Work order: Could you reproduce all the entries under this sentence exactly, leaving the images aside?

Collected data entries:
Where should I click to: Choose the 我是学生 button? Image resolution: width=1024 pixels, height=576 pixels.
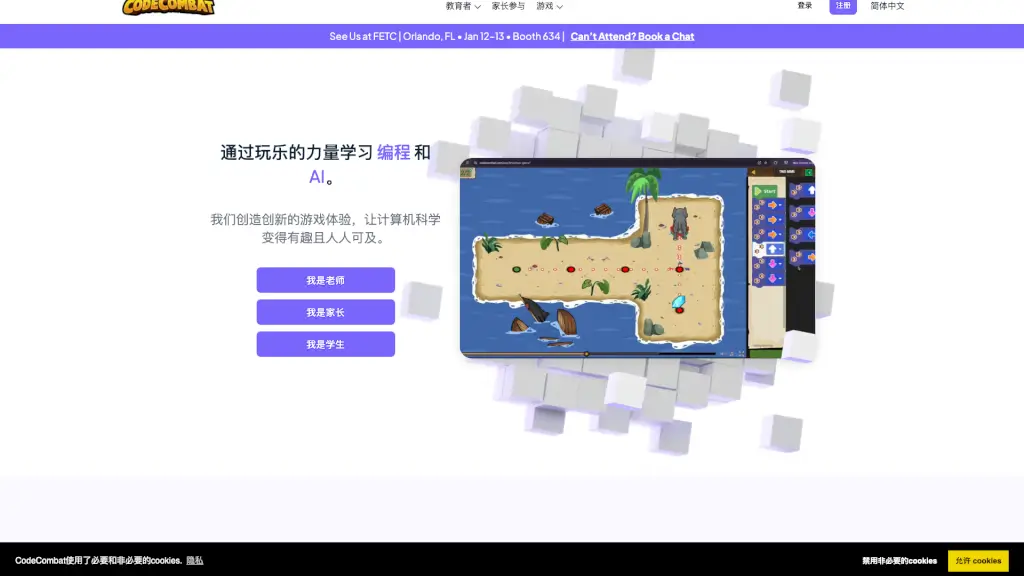click(x=325, y=344)
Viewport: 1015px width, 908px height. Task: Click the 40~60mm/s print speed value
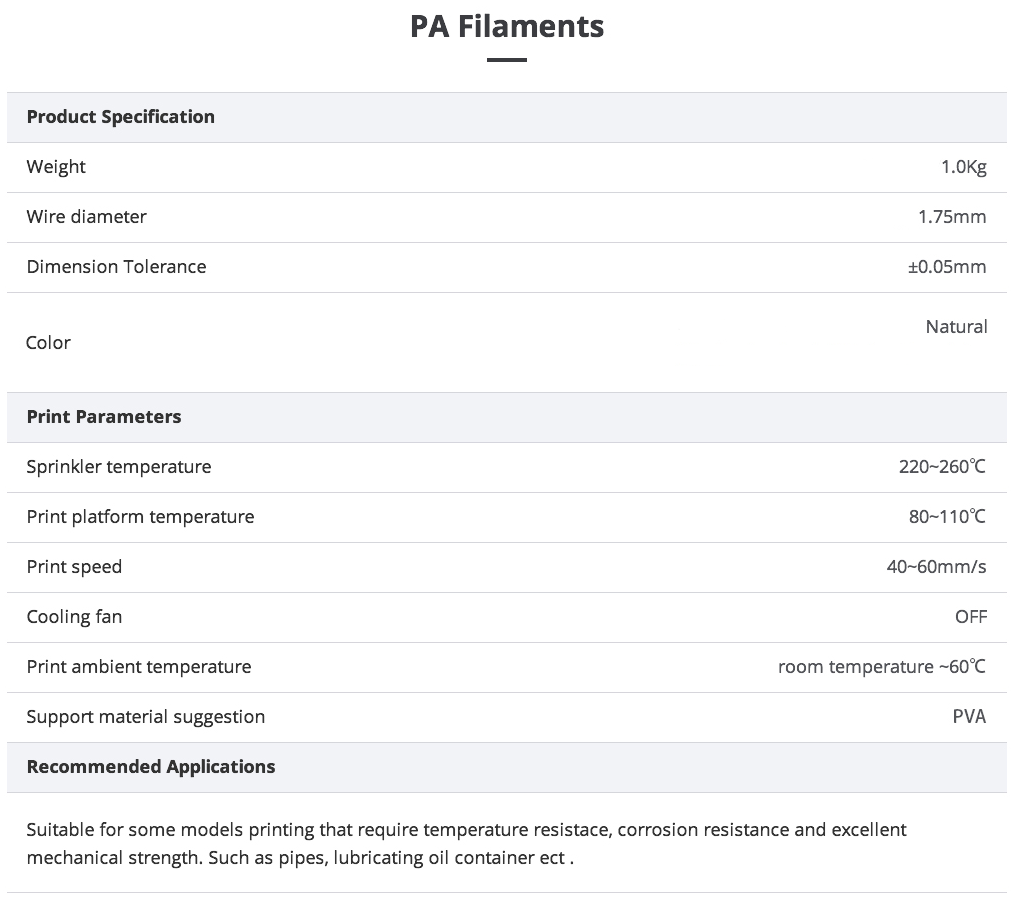(936, 567)
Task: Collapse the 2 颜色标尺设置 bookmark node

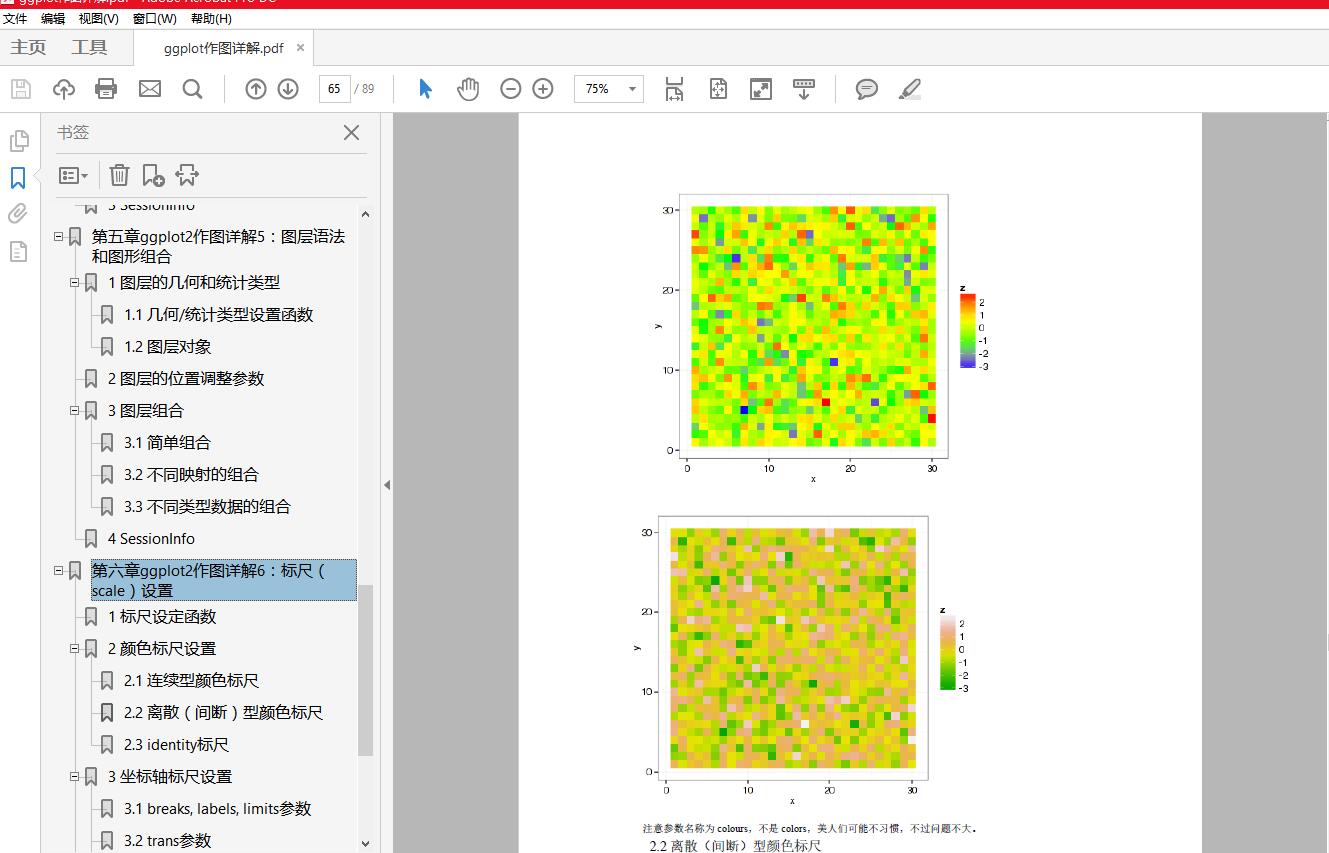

Response to this task:
Where should I click to: Choose the 我是学生 button? Image resolution: width=1024 pixels, height=576 pixels.
click(x=325, y=344)
Viewport: 1015px width, 908px height. Task: Click the 40~60mm/s print speed value
(936, 567)
Task: Collapse the 2 颜色标尺设置 bookmark node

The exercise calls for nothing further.